Griffith irrigators, the Salvestros, crop 12,000 hectares of cotton, wheat and some grapes. Dean Salvestro said a third of his water was permanent, with a mixture of high security and ground water. But, he bought in when the price was more reasonable and he said it was not something he would consider now, despite, the benefits he's seen from holding permanent entitlements.
"We can sign forward contracts for wheat and cotton and attract higher pricing because you have certainty of water," Mr Salvestro said.
"But, the price of high security water is getting to the stage that it's not really viable for a broadacre farmer to own, it's more of a horticultural play."
The high security water price has tripled in some zones over the past five to six years, a trend Marsden Jacob said is mostly due to the increase of permanent plantings.
But Rod Carr of Marsden Jacob said permanent planters don't hold all the cards in the water market.
"Permanent planters have the capacity to pay for water, but also have more need for water, because you can't deprive that tree or a vine of water completely, whereas the annual guys have the ability to step in and out of the market," Mr Carr said.
Mr Wilks said some irrigators also have the capacity to step in and out of different water markets.
"Water is nearly without borders now, a lot of irrigators own water across different water sources and different states as a way to manage their risk," Mr Wilks said.
But with trade limits, which markets you can buy into all depends on what zone you're in.
Chris Olszak of water and market advisory firm Aither said some irrigators were looking to sell their general security water rights to finance the purchase of higher reliability water.

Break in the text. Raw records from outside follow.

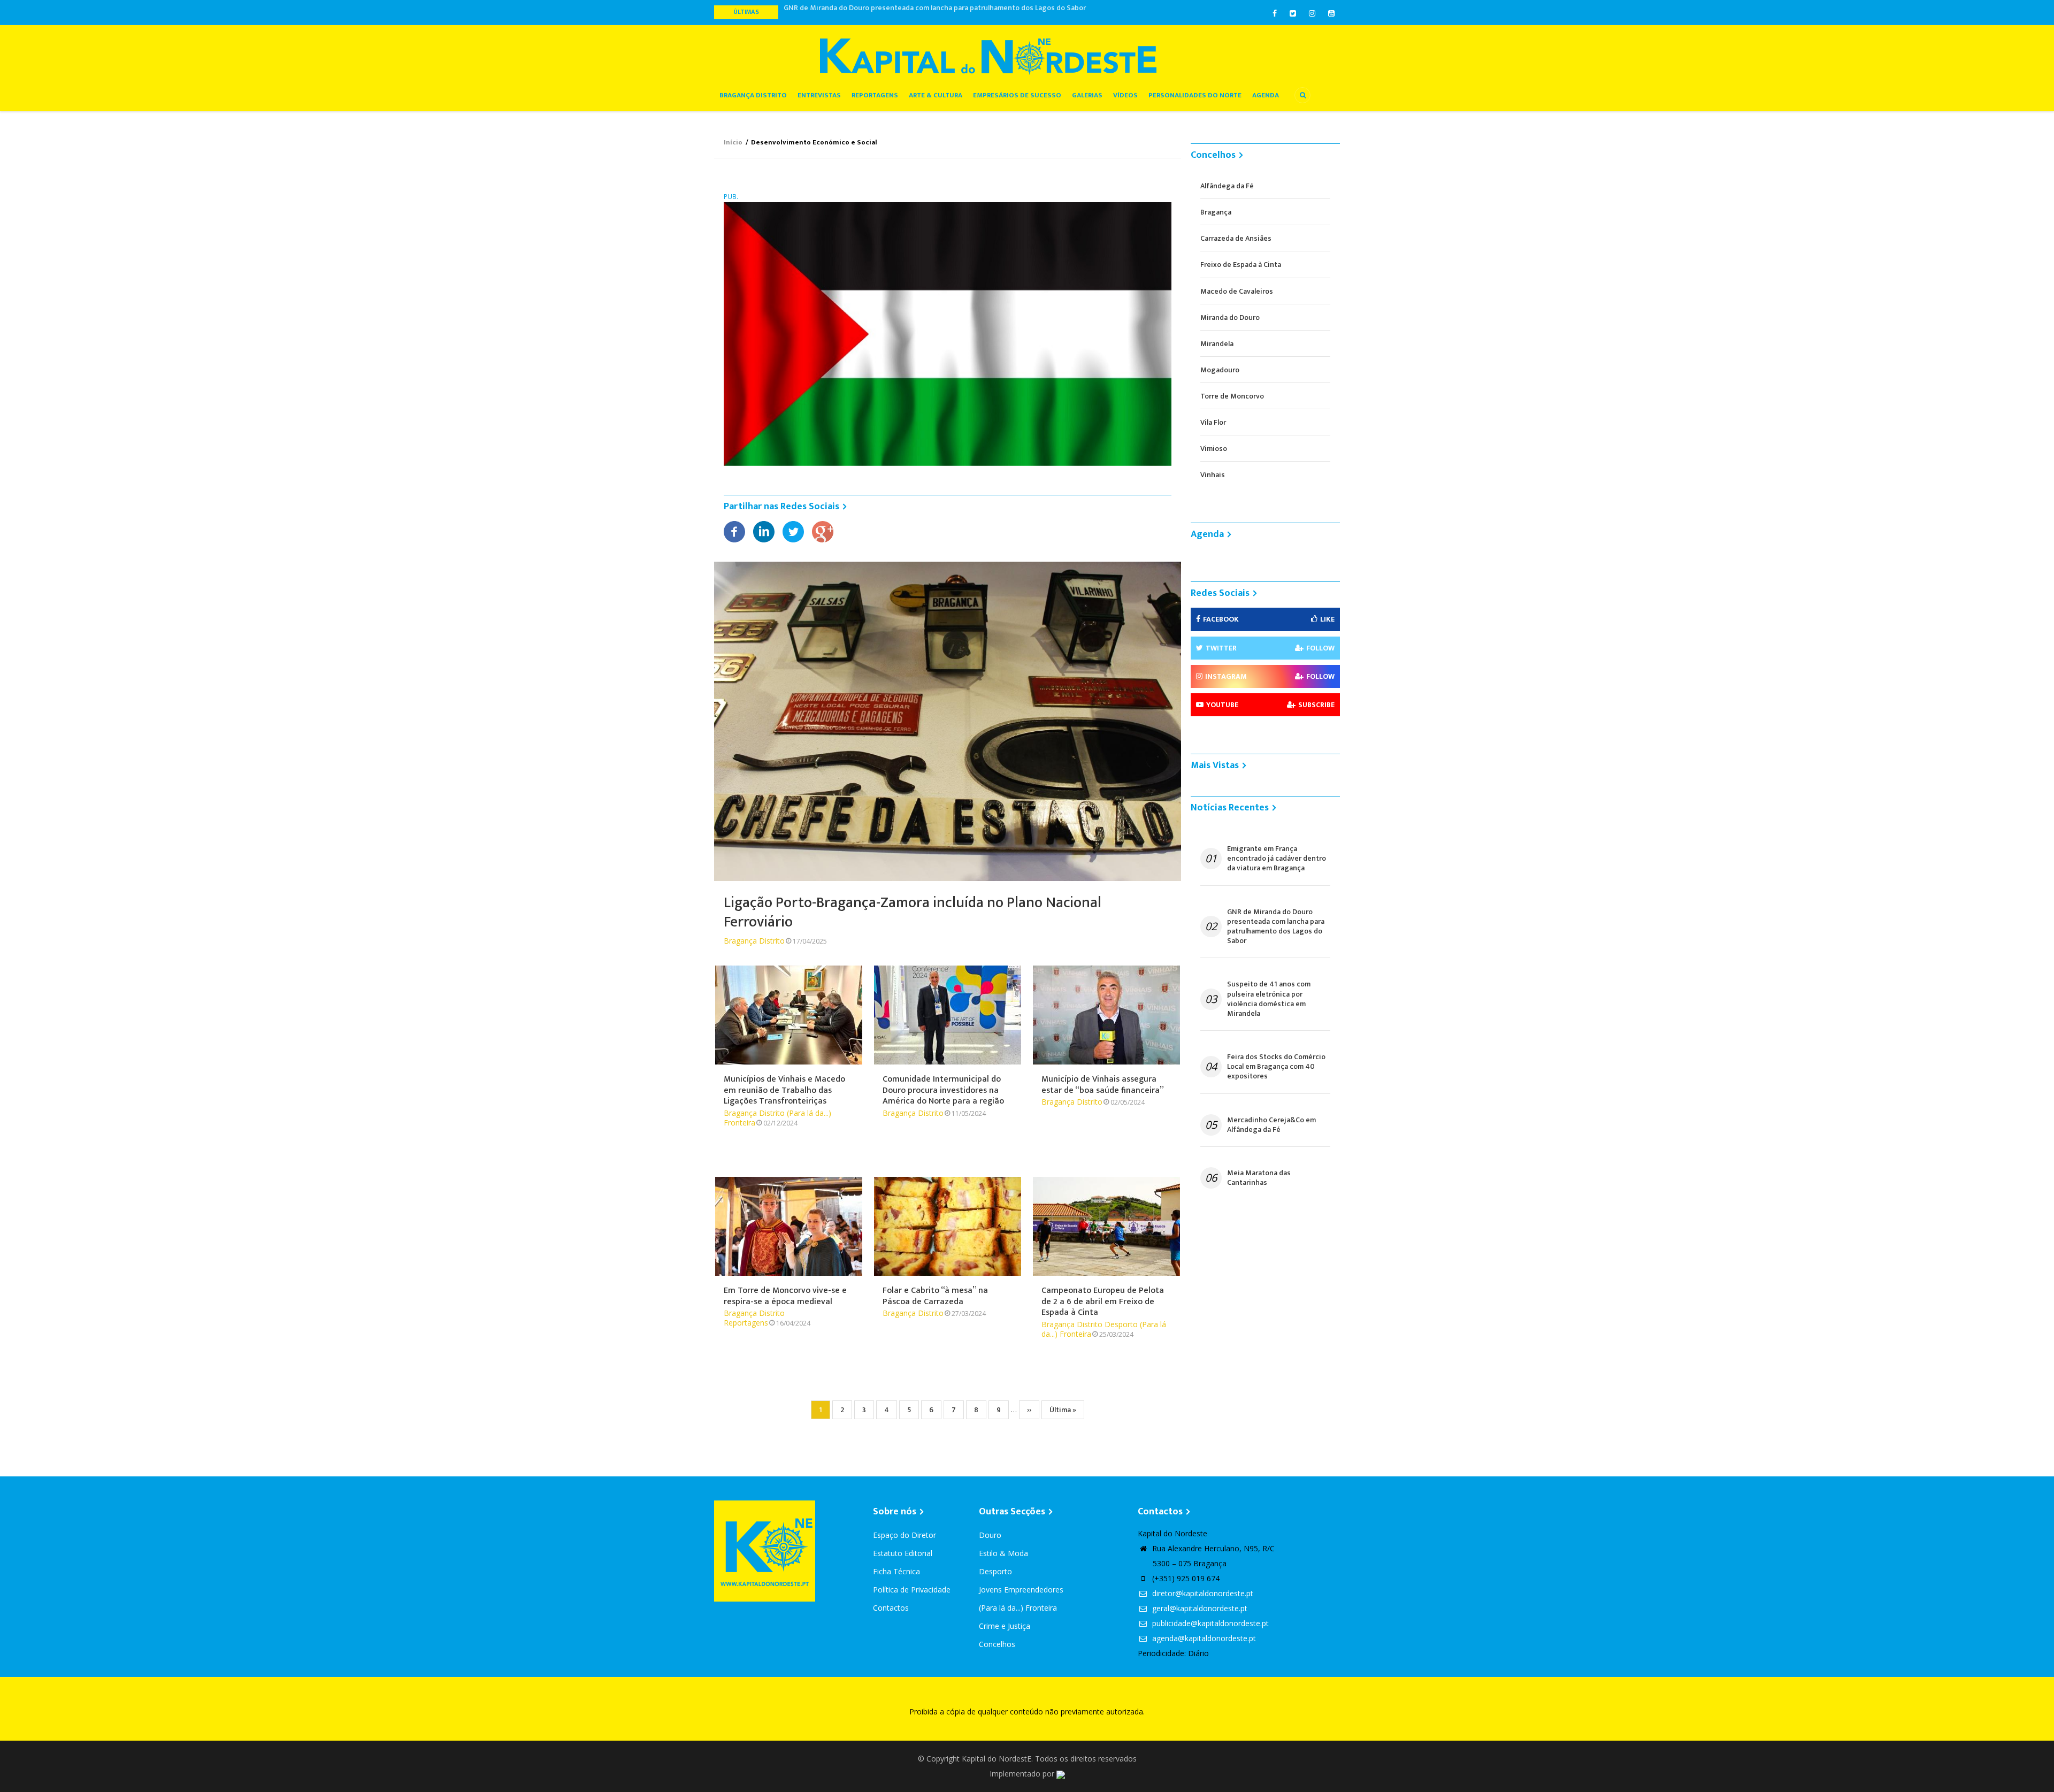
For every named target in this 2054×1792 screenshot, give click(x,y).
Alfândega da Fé (1227, 186)
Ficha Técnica (896, 1571)
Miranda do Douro (1230, 317)
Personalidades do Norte (1194, 95)
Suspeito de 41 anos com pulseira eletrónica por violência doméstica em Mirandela (921, 12)
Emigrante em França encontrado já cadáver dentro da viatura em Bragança (1276, 859)
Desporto (1121, 1324)
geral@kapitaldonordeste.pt (1198, 1608)
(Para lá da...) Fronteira (1018, 1608)
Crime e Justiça (1004, 1626)
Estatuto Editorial (902, 1553)
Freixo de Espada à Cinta (1240, 264)
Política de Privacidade (912, 1589)
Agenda (1265, 95)
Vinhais (1212, 475)
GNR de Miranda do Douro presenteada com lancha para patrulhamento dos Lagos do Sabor (1275, 926)
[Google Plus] (822, 531)
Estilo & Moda (1003, 1553)
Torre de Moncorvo (1232, 396)
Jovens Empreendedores (1021, 1589)
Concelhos (997, 1644)
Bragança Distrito (753, 95)
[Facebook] (734, 531)
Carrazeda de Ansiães (1235, 238)
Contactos (891, 1608)
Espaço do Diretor (904, 1535)
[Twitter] (793, 531)
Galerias (1087, 95)
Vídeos (1125, 95)
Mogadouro (1219, 370)
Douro (990, 1535)
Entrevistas (819, 95)
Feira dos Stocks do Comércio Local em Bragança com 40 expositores (1276, 1067)
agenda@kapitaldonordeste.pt (1203, 1638)
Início (733, 142)
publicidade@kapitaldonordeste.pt (1209, 1623)
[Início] (988, 56)
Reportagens (875, 95)
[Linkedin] (764, 531)
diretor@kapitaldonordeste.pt (1201, 1593)
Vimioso (1213, 448)
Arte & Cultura (935, 95)
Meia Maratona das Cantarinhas (1259, 1178)
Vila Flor (1213, 422)
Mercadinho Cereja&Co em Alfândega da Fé (1271, 1125)
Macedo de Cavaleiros (1236, 291)
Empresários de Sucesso (1017, 95)
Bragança (1215, 212)
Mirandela (1216, 344)
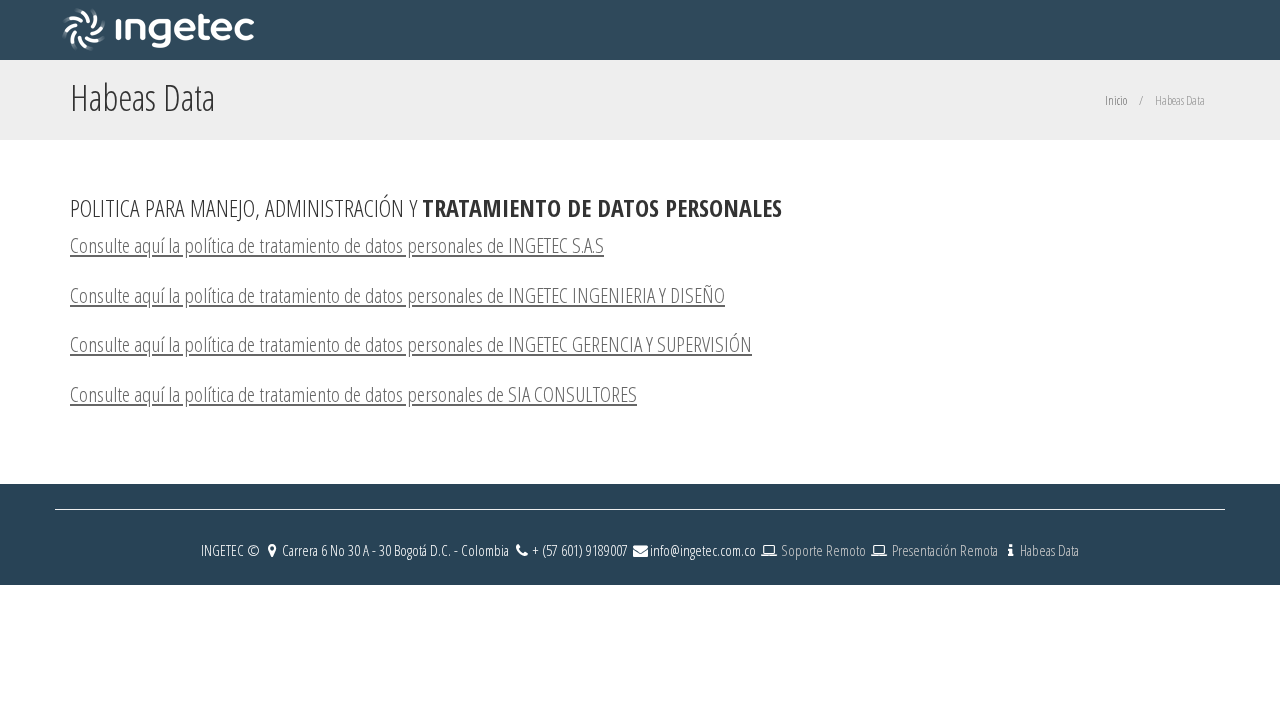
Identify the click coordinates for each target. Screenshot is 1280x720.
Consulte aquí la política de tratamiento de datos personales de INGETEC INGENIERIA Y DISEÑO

"The strongest upward entitlement price pressure over the last year has been for higher reliability entitlements held below the Choke and in the Murrumbidgee," Mr Olszak said.
"Whereas general security prices seem to have declined from their peak or plateaued as a result of limited prospects of immediate returns and concerns about long term reliability and value for money."
Another option for irrigators who want to secure water, but cannot afford to buy permanent entitlements, is leasing high security water rights, usually for a period of three years at a set price. In the NSW Murray and Murrumbidgee valleys, a three year lease was costing about $375-$420/ML. Mr Wilks said most people have eyes wide open when they go into leases.
"If it does rain and temporary water's cheap, well they can increase production, put another field in," Mr Wilks said. "Every lease I've ever done there's been one year where the lease was cheap, one year it was dear and one year it was about right, that's part of the three year thing - it averages out."
Water investors look outside the Murray Darling
Mr Tervonen said although irrigators are beginning to look at permanent water for its investment purposes as well as an insurance policy, it may no longer be an attractive option for hold and sell investors.
"If you were a pure investor, starting from scratch today there would be a very high risk, because they usually look for a six per cent return on investments annually, so if you're buying permanent water at $7000 it's very risky in terms of achieving that return year on year," Mr Tervonen said.
Mr Wilks agreed pure investors were backing away from Murray Darling Basin water.
"When you talk to them about the fluctuations in the water price they often rethink. It was only 2016 that temporary water was $5/ML and I couldn't sell it," Mr Wilks said.
Mr Carr said investors were now looking to buy water outside the Murray Darling Basin, in Queensland or Western Australia. "We get very Murray-Darling Basin centric, but these guys are looking much more broadly than that," Mr Carr said.